For me, it's fairly simple, really. Suppose you have the problem
$$
L u = a(x) u''(x) + b(x) u'(x) + c(x) u = f(x),
$$
with boundary conditions
$$
B u = \begin{pmatrix} \alpha_{11} u(x_1) + \alpha_{12} u'(x_1) \\ \alpha_{21} u(x_2) + \alpha_{22} u'(x_2) \end{pmatrix} = 0,
$$
where $a$, $b$, $c$ and $f$ are smooth enough, in order for all the following calculations to make sense, and $\alpha_{11}\alpha_{22} - \alpha_{12}\alpha_{21} \neq 0$. In a very broad sense, we are thinking of an operator $L$ that takes a function $u$ in the space $X = \{ u \text{ smooth enough such that } B u = 0 \}$ and send it to the function $f(x)$ in a space $Y$ (with the needed characteristics, I'm not going to get technical here):
$$
L: X \longrightarrow Y.
$$
In this setting, a fair question is "What are the properties of $L$?"

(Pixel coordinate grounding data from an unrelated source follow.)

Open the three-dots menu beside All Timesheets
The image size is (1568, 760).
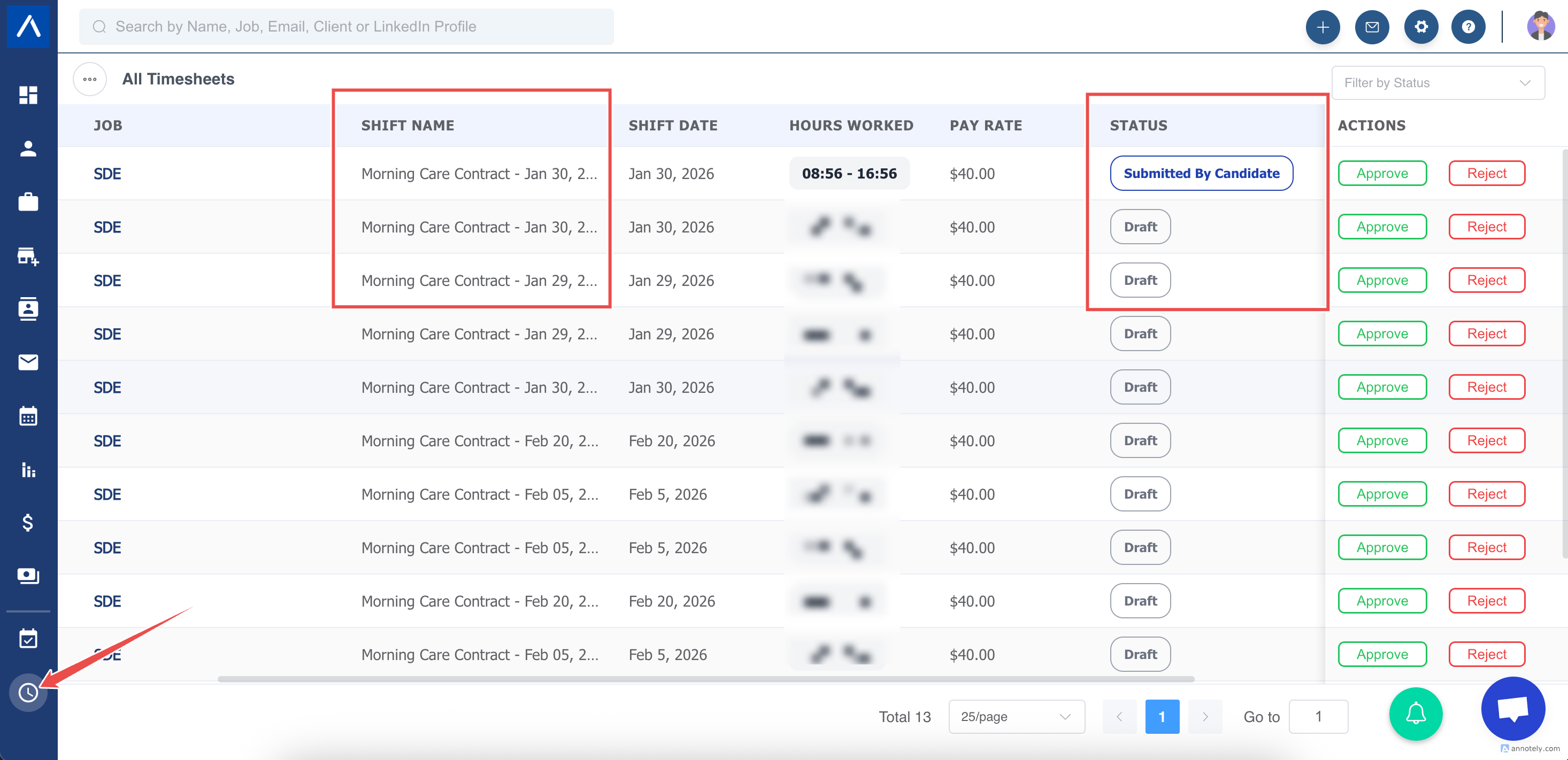pos(89,79)
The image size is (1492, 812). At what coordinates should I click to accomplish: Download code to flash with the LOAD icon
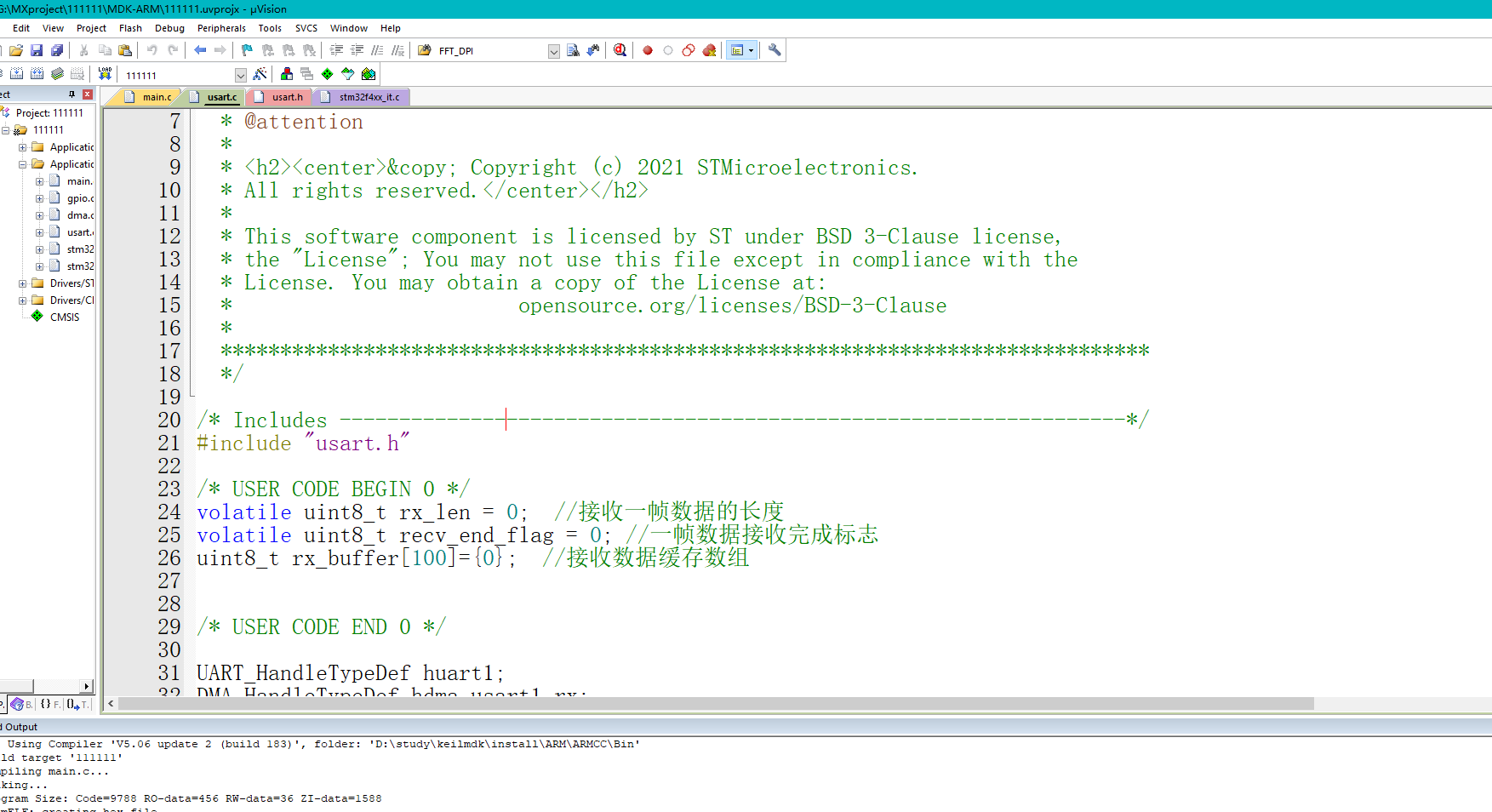pos(105,74)
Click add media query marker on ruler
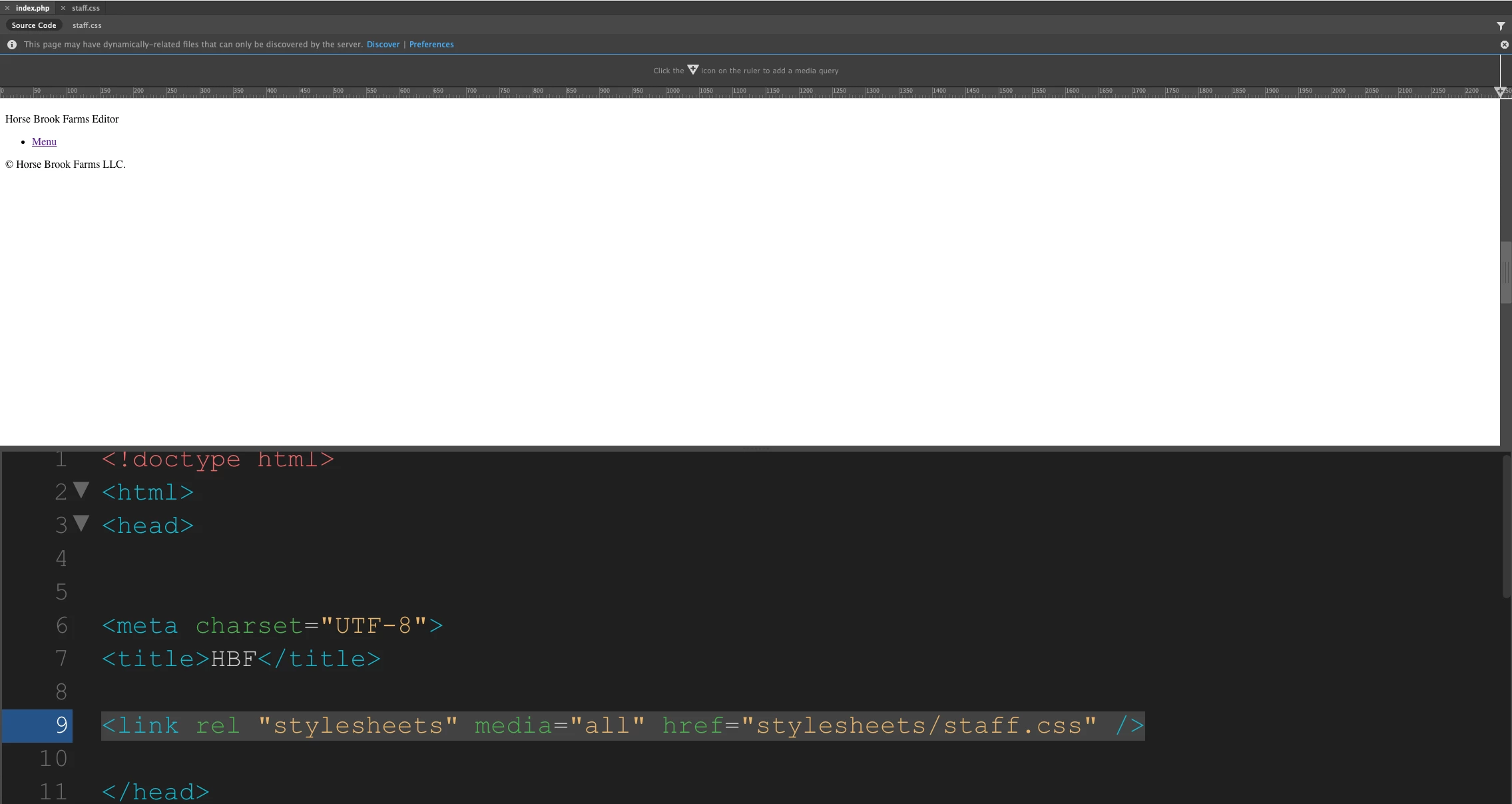The height and width of the screenshot is (804, 1512). (x=1499, y=91)
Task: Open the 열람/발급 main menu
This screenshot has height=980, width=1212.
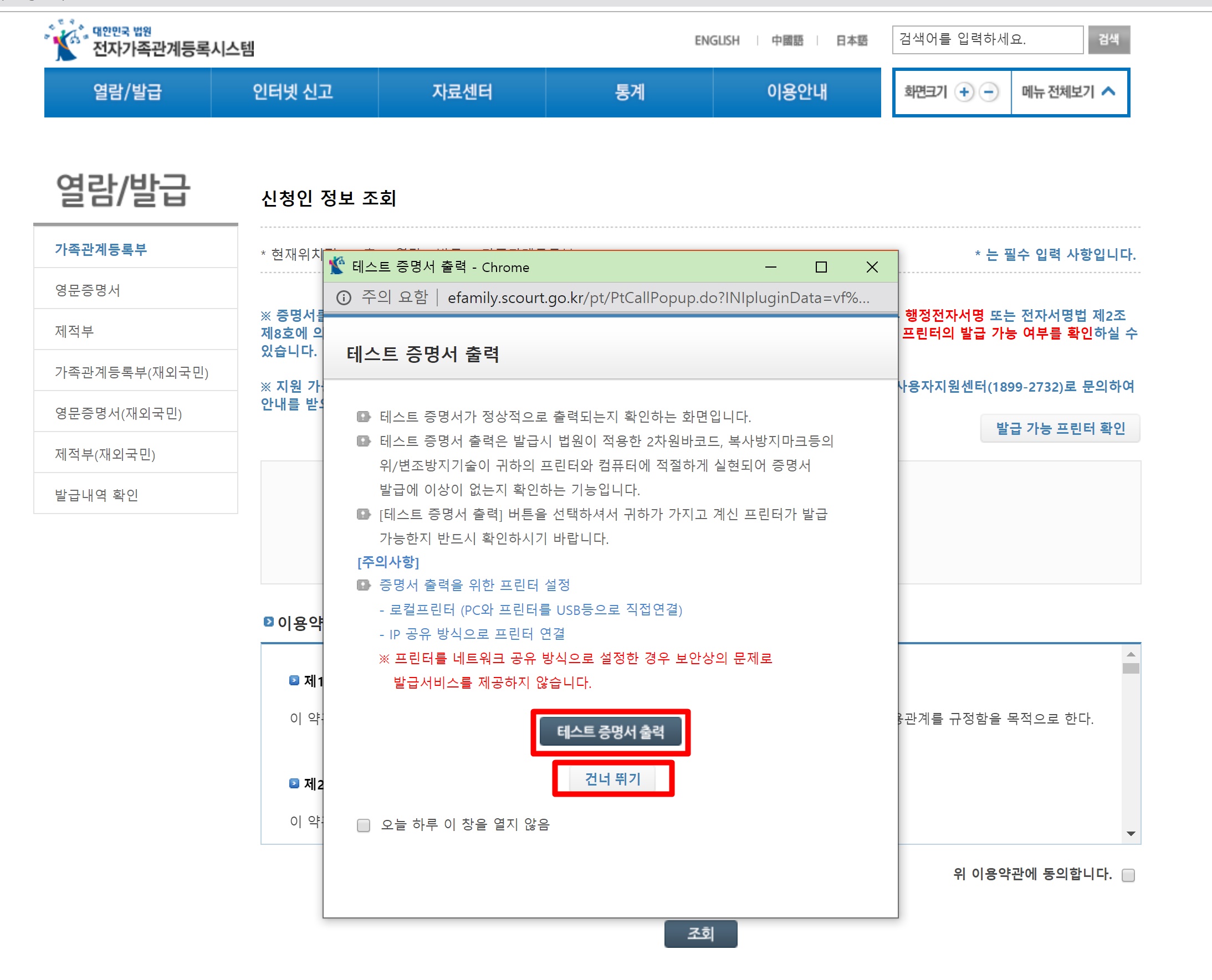Action: (x=127, y=92)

If we define the inner product as
$$
\langle u(x), v(x) \rangle := \int_{x_1}^{x_2} u(x)v(x) dx
$$
and the adjoint $L^*$ by the right hand side of the equation
$$
\langle u(x), L^* v(x) \rangle := \langle L u(x), v(x) \rangle,
$$
then, with the proper definitions, we can study $L$ in the same way we studied matrices. So, let's take a look to the expression $\langle L u(x), v(x) \rangle$. Expanding, we have
\begin{multline}
\langle L u(x), v(x) \rangle = \big(a u'v - u (a v)' + u(bv)\big)\big|_{x_1}^{x_2} \\
+ \int_{x_1}^{x_2}\big(a v'' - (2 a' - b)v' + (a'' - b' + c)v\big)u dx
\end{multline}
Then,
$$
L^* v = a v'' + (2 a' - b)v' + (a'' - b' + c)v
$$
and $B = B^*$ (can you prove this?).
As in matrices, a very special kind of operator is the self-adjoint operator, $L = L^*$. Why? Well, among other things, because all its eignevalues are real and all its eigenfunctions are orthogonal (you should prove this also). Now, what does the self-adjoint operator looks like for second order ODEs? The function $a$ and $b$ must satisfy
\begin{align}
2 a' - b &= b,\\
a'' - b' + c &= c.
\end{align}
Thus, $a' = b$, and $L$ can be written as
$$
L u = a u'' + a' u' + c u = (a u')' + c u,
$$
which is a Sturm-Liouville operator!
So, Sturm-Liouville operators are self-adjoint operators and have all the fantastic properties of self-adjoint operators. Great! But, they seem rather rare, as the condition $a' = b$ seems pretty restrictive. Why on Earth, then, we take so much effort in studying them? Well, what if instead of the regular inner product that I took, I use the inner product
$$
\langle u(x), v(x) \rangle_{w(x)} = \int_{x_1}^{x_2} u(x) v(x) w(x) dx,
$$
where $w(x) > 0$?
Then,
$$
w L u = w a u'' + w b u ' + w c u = (w a u')' + (w b - (w a)')u' + w c,
$$
and if $w$ satisfy the ODE
$$
a w' + (b - a') w = 0,
$$
the operator $wL$ is selfadjoint!
In conclusion,
With the proper inner product ($w(x) = e^{\int \frac{b-a'}{a} dx}$), every second order ODE can be studied as a Sturm-Liouville problem, where the operator is self-adjoint!
With one stroke, we've enclosed all second order ODEs into one, which happens to be self-adjoint. Those guys really knew what they were doing!